Gostaria de ter escrito a coluna da Kika Gama Lobo da semana passada.* Tenho pensado muito sobre a velhice e, principalmente, sobre o tipo de velha que desejo ser. Para começar, não vou permitir que meu eu da terceira idade julgue a garota de 20 ou a mãe de 30. Não seria justo e não levaria a lugar algum. Ou pior: levaria a uma velha ressentida. Talvez o caminho seja lembrar o que eu considerava um “velho legal” quando tinha 20. Quais são as minhas referências para a velhice?
Poucas. Enquanto eu crescia, não havia comerciais com pessoas grisalhas correndo alegremente em um lindo parque após tomar um energético. Não havia velhice na mídia, pois apenas recentemente as empresas descobriram que essa gente existe e consome. De certo modo, os idosos não existiam publicamente; ficavam escondidos em casa. Assim, cresci e envelheci sem uma ideia razoável sobre a vida depois dos sessenta.
Isso melhorou? Parcialmente. Agora eles aparecem. Mas como?
O que vemos e ouvimos ainda é muito cor-de-rosa. É a velhice idealizada dos comerciais de TV, em que os idosos são perfeitamente saudáveis e suficientemente ricos, além de detentores de caráter e inteligência excepcionais.
Só que não.
Traficantes, assassinos e maus-caracteres de toda sorte também ficam velhos. O único que merece ser chamado de vovô é o pai dos seus pais: os outros idosos deveriam ser considerados estranhos pelas crianças, como qualquer adulto desconhecido.

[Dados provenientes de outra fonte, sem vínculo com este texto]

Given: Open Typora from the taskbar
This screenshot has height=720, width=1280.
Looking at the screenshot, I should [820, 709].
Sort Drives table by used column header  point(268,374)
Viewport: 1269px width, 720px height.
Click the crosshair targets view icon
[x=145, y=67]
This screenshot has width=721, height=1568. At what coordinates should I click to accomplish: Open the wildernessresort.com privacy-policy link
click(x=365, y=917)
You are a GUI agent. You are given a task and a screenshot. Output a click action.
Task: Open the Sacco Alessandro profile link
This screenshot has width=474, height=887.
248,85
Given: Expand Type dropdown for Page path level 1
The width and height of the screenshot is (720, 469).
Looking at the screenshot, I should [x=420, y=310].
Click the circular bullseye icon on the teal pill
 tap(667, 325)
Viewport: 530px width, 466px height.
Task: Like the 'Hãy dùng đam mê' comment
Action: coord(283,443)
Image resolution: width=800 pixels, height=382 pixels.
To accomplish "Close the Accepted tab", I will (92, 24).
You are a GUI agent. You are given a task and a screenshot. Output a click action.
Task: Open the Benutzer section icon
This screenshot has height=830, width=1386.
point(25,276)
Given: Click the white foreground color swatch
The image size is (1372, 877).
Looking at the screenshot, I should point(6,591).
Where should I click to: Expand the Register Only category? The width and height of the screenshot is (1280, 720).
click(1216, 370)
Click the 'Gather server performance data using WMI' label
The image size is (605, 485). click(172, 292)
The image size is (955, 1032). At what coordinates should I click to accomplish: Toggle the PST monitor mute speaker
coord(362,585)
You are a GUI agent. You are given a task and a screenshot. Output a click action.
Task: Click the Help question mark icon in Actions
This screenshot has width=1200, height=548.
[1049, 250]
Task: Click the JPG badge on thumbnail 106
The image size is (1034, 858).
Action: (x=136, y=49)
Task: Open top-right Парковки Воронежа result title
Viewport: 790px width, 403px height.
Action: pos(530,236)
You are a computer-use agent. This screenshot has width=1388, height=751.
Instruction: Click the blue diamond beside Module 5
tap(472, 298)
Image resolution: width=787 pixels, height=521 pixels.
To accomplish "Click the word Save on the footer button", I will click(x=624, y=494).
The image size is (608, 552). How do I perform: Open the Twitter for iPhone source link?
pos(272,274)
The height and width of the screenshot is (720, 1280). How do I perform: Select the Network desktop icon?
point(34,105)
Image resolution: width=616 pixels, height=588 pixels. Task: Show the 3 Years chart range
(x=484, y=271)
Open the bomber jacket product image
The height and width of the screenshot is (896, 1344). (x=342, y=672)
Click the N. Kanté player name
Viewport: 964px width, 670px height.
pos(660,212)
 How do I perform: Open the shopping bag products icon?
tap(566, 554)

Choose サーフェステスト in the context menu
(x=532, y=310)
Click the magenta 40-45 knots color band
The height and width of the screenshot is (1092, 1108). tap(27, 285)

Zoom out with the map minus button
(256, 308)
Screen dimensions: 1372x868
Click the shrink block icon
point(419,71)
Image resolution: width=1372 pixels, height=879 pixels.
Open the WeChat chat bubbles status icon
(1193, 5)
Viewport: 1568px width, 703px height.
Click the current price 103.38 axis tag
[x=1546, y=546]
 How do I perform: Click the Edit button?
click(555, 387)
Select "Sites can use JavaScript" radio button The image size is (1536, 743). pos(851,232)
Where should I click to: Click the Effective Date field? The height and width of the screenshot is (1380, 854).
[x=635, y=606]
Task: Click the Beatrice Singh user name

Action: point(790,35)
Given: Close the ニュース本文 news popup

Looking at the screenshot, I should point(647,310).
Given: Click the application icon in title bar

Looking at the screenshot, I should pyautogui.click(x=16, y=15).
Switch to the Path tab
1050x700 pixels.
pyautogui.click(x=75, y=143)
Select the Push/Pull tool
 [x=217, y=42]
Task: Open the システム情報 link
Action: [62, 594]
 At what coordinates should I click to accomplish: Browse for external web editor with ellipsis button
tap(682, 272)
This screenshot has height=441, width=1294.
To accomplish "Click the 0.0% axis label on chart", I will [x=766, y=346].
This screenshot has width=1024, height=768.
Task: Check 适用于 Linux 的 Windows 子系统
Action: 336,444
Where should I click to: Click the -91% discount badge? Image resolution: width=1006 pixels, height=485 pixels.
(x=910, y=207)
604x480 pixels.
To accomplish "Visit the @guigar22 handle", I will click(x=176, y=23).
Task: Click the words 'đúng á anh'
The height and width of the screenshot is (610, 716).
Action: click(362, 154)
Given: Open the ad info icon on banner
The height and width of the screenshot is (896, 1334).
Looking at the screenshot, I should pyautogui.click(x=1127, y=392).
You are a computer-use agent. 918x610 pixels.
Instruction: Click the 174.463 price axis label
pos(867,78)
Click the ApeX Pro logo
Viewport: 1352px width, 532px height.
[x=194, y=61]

Os idosos de filmes demonstram o mesmo vigor de seus filhos e, caso não o tenham, basta que suplementem a alimentação com o shake da moda. Não são obrigados a tomar qualquer medicação, exceto vitaminas e comprimidos azuis. Nada nos prepara para a decadência do corpo, que é completamente oculta pela sociedade. Como se, ao negá-la, deixasse de acontecer. É a política da avestruz.
Cabe à nossa geração construir uma ideia razoável de velhice, que comporte a verdade e, sobretudo, diferentes maneiras de envelhecer. Jovens pensadores independentes dificilmente irão se tornar velhos pasteurizados. Há quem se veja em uma varanda florida com um livro na mão. Para outros, um bocado disso, mas não uma eternidade inteira. Encontraremos os viajantes, os naturebas e tantos mais.
A sociedade teria que reconhecer todos esses tipos e prover suas necessidades. Para os leitores de varanda, tecnologia que não exija um manual de cinquenta páginas; para os viajantes, turismo preparado para corpos que já não têm vinte anos; para os naturebas, verde e sossego sem abrir mão dos recursos necessários. E, para todos, soluções que respeitem a individualidade e nos mantenham longe das casas de repouso pelo maior tempo possível — reconhecendo que, um dia, elas podem ser inevitáveis.
O primeiro passo, me parece, é aceitar que, embora existam necessidades coletivas, a velhice é individual. Há tantas velhices quanto há velhos. Ainda bem. Uma velhice pasteurizada seria um tédio.
Marla A. Lansarin, agosto de 2026.
* Kika Gama Lobo, Veja Rio, 18 de agosto de 2026.